By Felix Kessler
James Earl Jones, who conquered a crippling stammer to become an award-winning Broadway actor and voice Darth Vader’s deep bass in Star Wars movies, has died. He was 93.
James Earl Jones, who conquered a crippling stammer to become an award-winning Broadway actor and voice Darth Vader’s deep bass in Star Wars movies, has died. He was 93.
He died today at his home in Dutchess County, New York, Deadline reported, citing the actor’s respresentatives at Independent Artist Group.

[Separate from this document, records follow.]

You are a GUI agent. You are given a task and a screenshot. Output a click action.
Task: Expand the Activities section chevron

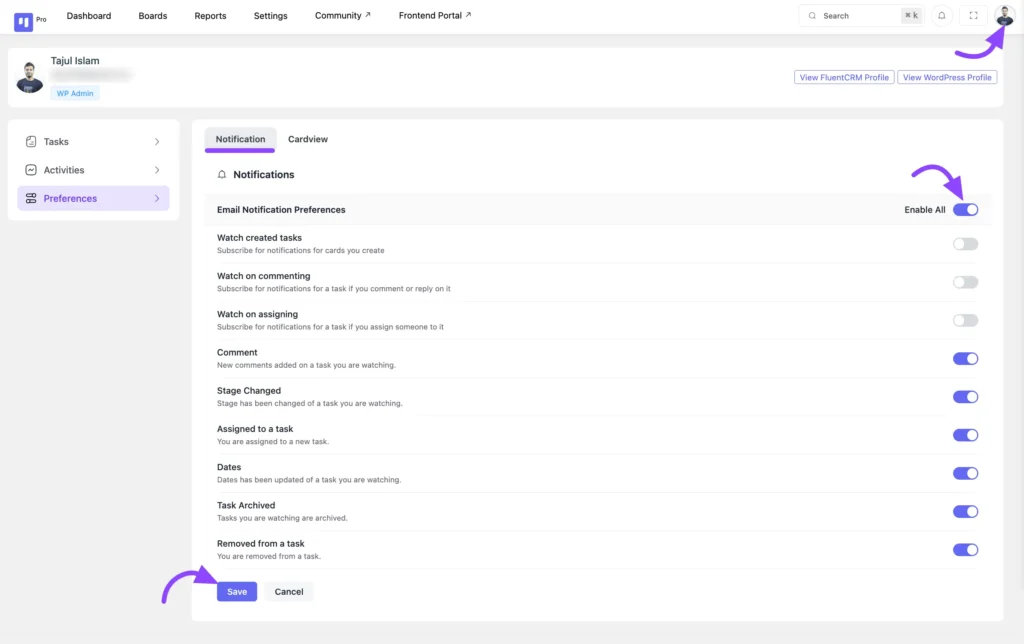pos(157,170)
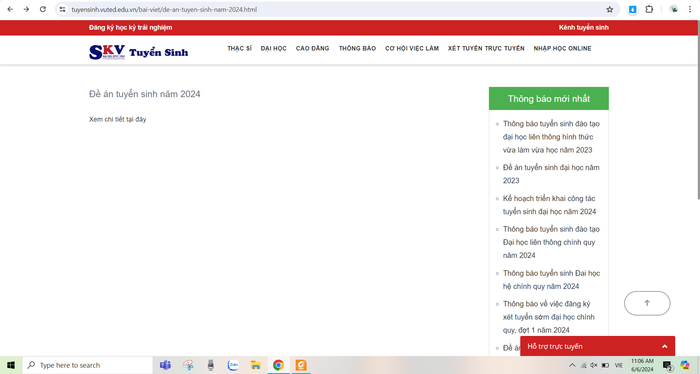Click the Xem chi tiết tại đây link
This screenshot has width=700, height=374.
point(117,119)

Barrel chested and 6 feet 2 inches tall, Jones was a dominating presence whether on stage, on screen or merely by sound. In The New Biographical Dictionary of Film, critic David Thomson said that Jones’s voice was “one of the great basses of our time, selling things on TV or emanating from behind the visor of Darth Vader.”
Doing Darth Vader’s voice brought in commercial and voice-over work, Jones wrote in Voices and Silences, his 1993 autobiography. He admitted making many mediocre movies to help “subsidize” his work on stage, where, he said, “you don’t make much money, even on Broadway.”
He won a Tony award for best actor as the boxer Jack Jefferson in The Great White Hope, which opened in 1968, a role he reprised in the 1970 film version to earn an Oscar nomination. He acted in about 20 other Broadway plays, from Othello to Cat on a Hot Tin Roof, and performed Driving Miss Daisy in London’s West End as well as on Broadway.
An actor’s job onstage “is to fill the whole space with sound, movement, emotion, animal presence and energy,” Jones wrote in his memoir. The opposite works better in film, he said, where acting must be subtle and suggestive.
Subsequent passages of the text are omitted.